Zusammenfassend haben Entwick­lungsökonomen mehr zu bieten, als so mancher Kritiker meint. Das sei an dieser Stelle anhand von drei Schlagworten – Vielfalt, Wandel und Leitbilder – belegt.
– Vielfalt: Die Entwicklungsökonomik lebt von der Vielfalt der Analyse, der Methoden und der Lösungen. Entwicklung ist nichts, was Technokraten einfach bewerkstelligen könnten. Informelle Netzwerke und Faktoren verdienen ebenso Berücksichtigung wie geregelte Verfahren und formal verfasste Institutionen. Elinor Ostrom, die als Politologin im vergangenen Jahr den Wirtschaftsnobelpreis gewann, hat beispielhaft herausgearbeitet, wie Kooperation in verschiedenen Kulturen und auf verschiedenen Ebenen zustande kommt (siehe Eduardo Araral in E+Z/D+C 11/2009 S. 424 ff). Dass sie wissenschaftliche Vielfalt fordert, um der Vielfalt unserer Umwelt gerecht zu werden, ist nur konsequent (Ostrom, 2005).

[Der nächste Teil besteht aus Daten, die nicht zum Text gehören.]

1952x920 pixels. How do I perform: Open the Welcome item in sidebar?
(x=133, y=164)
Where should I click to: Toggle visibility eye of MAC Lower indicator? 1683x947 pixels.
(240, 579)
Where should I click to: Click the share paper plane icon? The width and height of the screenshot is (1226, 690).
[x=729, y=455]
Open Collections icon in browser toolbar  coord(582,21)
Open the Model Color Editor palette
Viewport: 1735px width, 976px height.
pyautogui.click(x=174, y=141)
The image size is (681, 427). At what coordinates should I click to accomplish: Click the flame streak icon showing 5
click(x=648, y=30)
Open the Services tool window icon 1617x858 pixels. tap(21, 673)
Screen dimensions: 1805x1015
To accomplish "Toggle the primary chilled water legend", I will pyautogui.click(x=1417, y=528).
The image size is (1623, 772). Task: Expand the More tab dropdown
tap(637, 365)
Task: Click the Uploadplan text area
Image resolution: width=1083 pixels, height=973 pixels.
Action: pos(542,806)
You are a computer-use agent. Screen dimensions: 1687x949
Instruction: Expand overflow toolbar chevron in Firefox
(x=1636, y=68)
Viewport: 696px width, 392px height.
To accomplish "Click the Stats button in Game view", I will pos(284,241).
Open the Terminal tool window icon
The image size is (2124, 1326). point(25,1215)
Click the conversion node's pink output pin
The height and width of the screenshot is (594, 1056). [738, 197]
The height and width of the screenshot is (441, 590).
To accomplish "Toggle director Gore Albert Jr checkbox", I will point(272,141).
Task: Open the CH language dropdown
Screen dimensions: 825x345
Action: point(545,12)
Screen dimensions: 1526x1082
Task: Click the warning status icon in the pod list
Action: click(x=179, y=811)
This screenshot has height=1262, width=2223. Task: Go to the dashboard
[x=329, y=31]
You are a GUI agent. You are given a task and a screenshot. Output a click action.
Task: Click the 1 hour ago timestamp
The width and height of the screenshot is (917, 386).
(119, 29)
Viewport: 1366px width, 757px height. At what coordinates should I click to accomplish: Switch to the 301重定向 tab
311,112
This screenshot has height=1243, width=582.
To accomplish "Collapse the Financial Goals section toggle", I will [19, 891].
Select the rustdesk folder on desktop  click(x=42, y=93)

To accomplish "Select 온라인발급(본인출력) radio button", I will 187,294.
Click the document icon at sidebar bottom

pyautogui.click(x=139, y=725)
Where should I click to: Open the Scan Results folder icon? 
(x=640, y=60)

– Wandel: Jeder Entwicklungsprozess beschreibt ein andauerndes Zusammenwirken aus endogenen und exogenen Kräften. An die Stelle von stabilen Gleichgewichten muss folgerichtig eine Theorie des institutionellen Wandels treten. Besondere Aufmerksamkeit gilt hierbei Prozessen der Selbstorganisation und der Partizipation (Evans, 2004). Dabei ist die Rationalität des ­Verhaltens aller Akteure vielfach beschränkt. Gerade in Zeiten hoher Komplexität und Unsicherheit vertrauen viele Akteure auf einfache Heuristiken und agieren basierend auf einem Mix aus ureigenen Handlungsprinzipien, Normen, Traditionen und moralischen Vorstellungen (Gigerenzer et. al., 1999 / Smith, 2003).
– Leitbilder: Die Entwicklungsökonomik blendet kulturelle und kognitive Elemente und Faktoren im institutionellen Wandel nicht aus. Vielmehr erforscht sie konkret die Wirkung wirtschaftspolitischer Leitbilder. Es geht um das Zusammenspiel zwischen inneren Vorstellungswelten einerseits und institutioneller Veränderung andererseits. Jenseits von rein mentalistischen Erklärungsversuchen gilt es, die „geteilten mentalen Modelle“ einflussreicher Akteure und Gruppen zu erforschen ­(Denzau/North, 1994). Die Wirtschaft ist vor diesem Hintergrund als ein koevolutiver und konfigurativer Komplex anzusehen, der sich aus Bedeutungszuweisung (Semantiken), Regeln und Sanktionen (Institutionen) und alltäglichen Verfahrensweisen (Praktiken) zusammensetzt (Plumpe, 2009).

Der deutsche Ökonom und Soziologe Werner Sombart (1863-1941) unterschied in seinem Werk „Die drei Nationalöko­nomien“ zwischen einer richtenden, einer ordnenden und einer verstehenden Nationalökonomie. Während die erste vor allem eine Elementarisierung, Quantifizierung und Mathematisierung anstrebe, verfolge die zweite eine rein deskriptive Wissenschaft. Die verstehende Nationalökonomie wiederum verstehe sich als „Wissenschaft vom menschlichen Zusammenleben“.

Nun ist in Zeiten der Globalisierung ­eine Rückkehr zu den Grundsätzen der ­Nationalökonomie weder denkbar noch erstrebenswert. Das Verständnis von Ökonomie als einer Wissenschaft vom menschlichen Zusammenleben hat dagegen nichts von seiner Gültigkeit und seiner Aktualität verloren.